And the baron's daughter was suddenly inspired to be brave, not wishing to disappoint the venturous immortal. So she rose and took the magic wand in her hand, waving it three times above the head of the fairy.

"By my powers as a mortal," she said, marveling even then at the strange speech, "I command you to become a brave and gallant youth--handsome, strong, fearless! And such shall you remain for the space of one year.

As she ceased speaking the fairy was gone, and a slender youth, dark-eyed and laughing, was holding her hand in his and kissing it gratefully.

"I thank you, most lovely maiden," he said, in a pleasant voice, "for giving me a place in the world of mortals. I shall ride at once in search of adventure, but my good sword is ever at your service."

With this he gracefully arose and began to buckle on his magnificent armor and to fasten the sword to his belt.

Seseley drew a long, sighing breath of amazement at her own powers, and turning to Berna and Helda she asked:

"Do I see aright? Is the little fairy really transformed to this youth?"

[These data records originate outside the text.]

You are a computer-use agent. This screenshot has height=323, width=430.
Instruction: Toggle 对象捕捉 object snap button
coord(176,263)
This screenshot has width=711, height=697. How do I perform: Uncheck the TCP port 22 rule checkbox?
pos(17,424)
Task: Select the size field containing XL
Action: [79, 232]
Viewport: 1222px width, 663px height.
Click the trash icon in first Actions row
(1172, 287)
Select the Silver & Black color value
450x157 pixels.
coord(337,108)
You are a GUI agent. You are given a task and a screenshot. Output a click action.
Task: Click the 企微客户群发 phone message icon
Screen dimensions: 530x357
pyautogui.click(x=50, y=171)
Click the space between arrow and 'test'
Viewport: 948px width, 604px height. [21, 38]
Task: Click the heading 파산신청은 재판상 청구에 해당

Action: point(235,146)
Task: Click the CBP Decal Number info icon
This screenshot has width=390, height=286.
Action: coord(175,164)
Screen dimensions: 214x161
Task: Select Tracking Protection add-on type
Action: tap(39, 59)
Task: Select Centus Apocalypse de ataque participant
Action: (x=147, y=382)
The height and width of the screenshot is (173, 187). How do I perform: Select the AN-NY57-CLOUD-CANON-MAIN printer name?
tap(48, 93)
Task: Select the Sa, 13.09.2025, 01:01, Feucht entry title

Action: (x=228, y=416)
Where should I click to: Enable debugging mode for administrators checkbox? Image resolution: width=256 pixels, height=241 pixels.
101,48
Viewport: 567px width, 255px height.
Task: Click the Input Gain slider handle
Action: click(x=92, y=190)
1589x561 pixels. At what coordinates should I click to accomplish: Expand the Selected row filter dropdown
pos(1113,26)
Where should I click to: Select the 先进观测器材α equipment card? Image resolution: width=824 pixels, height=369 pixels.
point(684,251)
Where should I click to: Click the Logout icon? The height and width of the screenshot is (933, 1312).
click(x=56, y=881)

"It certainly seems so," returned Helda, who, being unabashed by the marvels she had beheld, turned to gaze boldly upon the young knight.

"Do you still remember that a moment ago you were a fairy?" she inquired.

"Yes, indeed," said he, smiling; "and I am really a fairy now, being but changed in outward form. But no one must know this save yourselves, until the year has expired and I resume my true station. Will you promise to guard my secret?"

"Oh, yes!" they exclaimed, in chorus. For they were delighted, as any children might well be, at having so remarkable a secret to keep and talk over among themselves.

"I must ask one more favor," continued the youth: "that you give me a name; for in this island I believe all men bear names of some sort, to distinguish them one from another."

"True," said Seseley, thoughtfully. "What were you called as a fairy?"

"That does not matter in the least," he answered, hastily. "I must have an entirely new name."

"Suppose we call him the Silver Knight," suggested Berna, as she eyed his glistening armor.

"Oh, no!--that is no name at all!" declared Helda. "We might better call him Baron Strongarm."

"I do not like that, either," said the Lady Seseley, "for we do not know whether his arm is strong or not. But he has been transformed in a most astonishing and bewildering manner before our very eyes, and I think the name of Prince Marvel would suit him very well."

"Excellent!" cried the youth, picking up his richly graven shield. "The name seems fitting in every way. And for a year I shall be known to all this island as Prince Marvel!"

5. The King of Thieves

Old Marshelm, the captain of the guard, was much surprised when he saw the baron's daughter and her playmates approach her father's castle escorted by a knight in glittering armor.

To be sure it was a rather small knight, but the horse he led by the bridle was so stately and magnificent in appearance that old Marshelm, who was an excellent judge of horses, at once decided the stranger must be a personage of unusual importance.

As they came nearer the captain of the guard also observed the beauty of the little knight's armor, and caught the glint of jewels set in the handle of his sword; so he called his men about him and prepared to receive the knight with the honors doubtless due his high rank.

But to the captain's disappointment the stranger showed no intention of entering the castle. On the contrary, he kissed the little Lady Seseley's hand respectfully, waved an adieu to the others, and then mounted his charger and galloped away over the plains.

The drawbridge was let down to permit the three children to enter, and the great Baron Merd came himself to question his daughter.

"Who was the little knight?" he asked.

"His name is Prince Marvel," answered Seseley, demurely.

"Prince Marvel?" exclaimed the Baron. "I have never heard of him. Does he come from the Kingdom of Dawna, or that of Auriel, or Plenta?"

"That I do not know," said Seseley, with truth.